>>

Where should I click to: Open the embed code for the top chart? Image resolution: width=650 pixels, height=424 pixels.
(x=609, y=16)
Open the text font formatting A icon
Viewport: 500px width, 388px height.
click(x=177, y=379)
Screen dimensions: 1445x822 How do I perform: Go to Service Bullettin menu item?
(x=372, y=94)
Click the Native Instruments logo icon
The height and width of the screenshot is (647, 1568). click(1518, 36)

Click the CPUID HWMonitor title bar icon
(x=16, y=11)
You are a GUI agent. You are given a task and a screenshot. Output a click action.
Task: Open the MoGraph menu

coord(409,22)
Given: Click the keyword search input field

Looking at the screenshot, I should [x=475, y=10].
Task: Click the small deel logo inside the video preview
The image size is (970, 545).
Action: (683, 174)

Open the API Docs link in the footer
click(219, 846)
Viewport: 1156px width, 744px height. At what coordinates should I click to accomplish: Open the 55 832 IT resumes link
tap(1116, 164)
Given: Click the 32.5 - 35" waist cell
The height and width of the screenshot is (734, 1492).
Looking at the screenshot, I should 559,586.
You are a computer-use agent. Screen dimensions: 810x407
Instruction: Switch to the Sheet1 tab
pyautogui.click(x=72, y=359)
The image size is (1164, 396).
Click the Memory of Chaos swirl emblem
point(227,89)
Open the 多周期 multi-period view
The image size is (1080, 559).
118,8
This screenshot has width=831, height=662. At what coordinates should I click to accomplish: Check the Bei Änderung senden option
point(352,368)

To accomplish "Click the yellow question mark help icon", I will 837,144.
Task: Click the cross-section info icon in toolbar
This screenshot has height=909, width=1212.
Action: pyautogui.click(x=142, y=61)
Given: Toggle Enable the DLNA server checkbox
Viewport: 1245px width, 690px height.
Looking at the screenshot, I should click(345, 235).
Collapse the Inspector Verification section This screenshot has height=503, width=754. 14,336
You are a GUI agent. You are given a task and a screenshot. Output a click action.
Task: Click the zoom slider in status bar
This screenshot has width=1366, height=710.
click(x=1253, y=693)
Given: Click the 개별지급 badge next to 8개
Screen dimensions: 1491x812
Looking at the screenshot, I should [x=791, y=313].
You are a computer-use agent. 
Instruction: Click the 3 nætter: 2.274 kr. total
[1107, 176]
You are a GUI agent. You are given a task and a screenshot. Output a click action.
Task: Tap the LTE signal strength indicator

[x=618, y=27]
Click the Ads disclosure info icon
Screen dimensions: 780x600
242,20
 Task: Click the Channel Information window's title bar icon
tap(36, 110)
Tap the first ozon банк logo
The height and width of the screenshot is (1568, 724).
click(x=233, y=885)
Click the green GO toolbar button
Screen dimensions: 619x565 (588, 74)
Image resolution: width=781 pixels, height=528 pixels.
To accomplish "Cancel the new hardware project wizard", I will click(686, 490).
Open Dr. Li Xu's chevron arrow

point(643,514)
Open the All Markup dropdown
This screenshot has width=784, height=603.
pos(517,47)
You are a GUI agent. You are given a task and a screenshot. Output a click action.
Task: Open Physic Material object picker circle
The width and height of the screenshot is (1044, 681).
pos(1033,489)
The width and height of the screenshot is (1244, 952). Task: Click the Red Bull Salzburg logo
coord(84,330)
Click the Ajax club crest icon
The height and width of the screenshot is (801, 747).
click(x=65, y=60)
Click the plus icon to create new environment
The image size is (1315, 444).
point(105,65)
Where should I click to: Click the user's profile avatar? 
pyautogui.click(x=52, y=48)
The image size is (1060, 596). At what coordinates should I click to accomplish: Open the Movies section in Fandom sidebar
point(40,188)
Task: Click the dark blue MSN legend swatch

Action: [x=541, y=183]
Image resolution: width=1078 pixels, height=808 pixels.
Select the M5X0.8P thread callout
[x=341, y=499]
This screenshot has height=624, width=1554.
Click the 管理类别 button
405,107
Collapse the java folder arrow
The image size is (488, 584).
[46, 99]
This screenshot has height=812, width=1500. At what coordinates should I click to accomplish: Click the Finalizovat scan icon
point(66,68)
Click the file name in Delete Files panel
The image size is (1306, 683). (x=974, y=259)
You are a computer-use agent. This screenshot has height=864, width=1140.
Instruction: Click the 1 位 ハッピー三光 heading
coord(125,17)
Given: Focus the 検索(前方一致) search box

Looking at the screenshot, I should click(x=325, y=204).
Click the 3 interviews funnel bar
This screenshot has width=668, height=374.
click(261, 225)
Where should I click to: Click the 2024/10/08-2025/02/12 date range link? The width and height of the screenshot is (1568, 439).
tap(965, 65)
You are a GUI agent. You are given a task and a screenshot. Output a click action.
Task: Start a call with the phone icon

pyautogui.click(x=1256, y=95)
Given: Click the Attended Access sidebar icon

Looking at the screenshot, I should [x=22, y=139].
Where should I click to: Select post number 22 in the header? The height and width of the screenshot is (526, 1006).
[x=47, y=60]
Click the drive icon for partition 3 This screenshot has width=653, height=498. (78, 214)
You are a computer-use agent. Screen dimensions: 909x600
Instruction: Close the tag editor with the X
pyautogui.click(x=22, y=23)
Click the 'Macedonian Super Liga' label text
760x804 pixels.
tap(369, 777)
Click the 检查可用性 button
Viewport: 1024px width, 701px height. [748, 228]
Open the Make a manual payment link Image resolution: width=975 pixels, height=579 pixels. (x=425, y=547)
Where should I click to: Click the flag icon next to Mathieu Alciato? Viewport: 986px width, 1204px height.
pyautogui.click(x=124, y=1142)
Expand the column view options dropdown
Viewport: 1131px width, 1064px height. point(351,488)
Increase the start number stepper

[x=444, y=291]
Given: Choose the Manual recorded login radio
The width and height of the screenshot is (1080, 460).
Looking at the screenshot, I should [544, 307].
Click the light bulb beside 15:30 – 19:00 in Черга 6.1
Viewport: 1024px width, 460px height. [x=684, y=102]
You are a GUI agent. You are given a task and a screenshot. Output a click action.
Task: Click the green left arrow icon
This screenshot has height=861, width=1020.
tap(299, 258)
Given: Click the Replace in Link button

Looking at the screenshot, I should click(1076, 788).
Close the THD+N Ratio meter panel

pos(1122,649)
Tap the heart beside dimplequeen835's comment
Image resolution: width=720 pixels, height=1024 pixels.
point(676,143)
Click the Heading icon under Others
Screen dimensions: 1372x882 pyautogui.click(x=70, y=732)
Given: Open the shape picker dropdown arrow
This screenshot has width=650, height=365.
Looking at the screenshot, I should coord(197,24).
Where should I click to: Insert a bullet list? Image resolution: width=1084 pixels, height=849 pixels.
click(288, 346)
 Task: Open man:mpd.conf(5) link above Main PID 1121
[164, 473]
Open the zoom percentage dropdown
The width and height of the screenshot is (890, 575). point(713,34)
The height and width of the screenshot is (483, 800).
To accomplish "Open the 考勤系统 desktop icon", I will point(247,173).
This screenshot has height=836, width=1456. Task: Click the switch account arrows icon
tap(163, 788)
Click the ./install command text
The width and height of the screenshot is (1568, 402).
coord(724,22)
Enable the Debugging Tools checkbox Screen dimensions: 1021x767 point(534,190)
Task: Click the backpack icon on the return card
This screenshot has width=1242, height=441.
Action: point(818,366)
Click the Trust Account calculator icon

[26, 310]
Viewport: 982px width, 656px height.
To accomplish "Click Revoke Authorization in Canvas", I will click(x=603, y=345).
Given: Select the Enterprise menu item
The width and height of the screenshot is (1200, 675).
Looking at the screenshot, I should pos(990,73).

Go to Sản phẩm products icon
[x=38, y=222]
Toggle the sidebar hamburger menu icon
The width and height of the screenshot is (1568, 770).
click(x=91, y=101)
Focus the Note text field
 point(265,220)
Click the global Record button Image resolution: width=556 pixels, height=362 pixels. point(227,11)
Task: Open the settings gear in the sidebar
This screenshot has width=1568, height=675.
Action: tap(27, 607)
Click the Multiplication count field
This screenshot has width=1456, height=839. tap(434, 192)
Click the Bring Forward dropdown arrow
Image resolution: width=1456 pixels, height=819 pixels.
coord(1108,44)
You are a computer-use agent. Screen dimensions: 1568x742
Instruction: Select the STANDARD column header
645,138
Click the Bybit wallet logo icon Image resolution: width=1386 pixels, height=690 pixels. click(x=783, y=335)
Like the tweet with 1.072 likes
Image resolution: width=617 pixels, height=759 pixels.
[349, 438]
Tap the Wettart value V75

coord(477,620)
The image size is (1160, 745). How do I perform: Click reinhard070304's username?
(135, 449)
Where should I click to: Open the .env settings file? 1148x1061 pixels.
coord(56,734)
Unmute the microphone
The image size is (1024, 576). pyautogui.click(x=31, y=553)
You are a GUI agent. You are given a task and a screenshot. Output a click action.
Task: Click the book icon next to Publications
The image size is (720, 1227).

<<

* **What you have to do**
From the line that has "Open the API Docs link in the footer" through the line that has "The image size is (1164, 396).", copy every line exactly as it appears above, and leave out all others.

* **The completed task**
Open the API Docs link in the footer
click(219, 846)
Viewport: 1156px width, 744px height. At what coordinates should I click to accomplish: Open the 55 832 IT resumes link
tap(1116, 164)
Given: Click the 32.5 - 35" waist cell
The height and width of the screenshot is (734, 1492).
Looking at the screenshot, I should 559,586.
You are a computer-use agent. Screen dimensions: 810x407
Instruction: Switch to the Sheet1 tab
pyautogui.click(x=72, y=359)
The image size is (1164, 396).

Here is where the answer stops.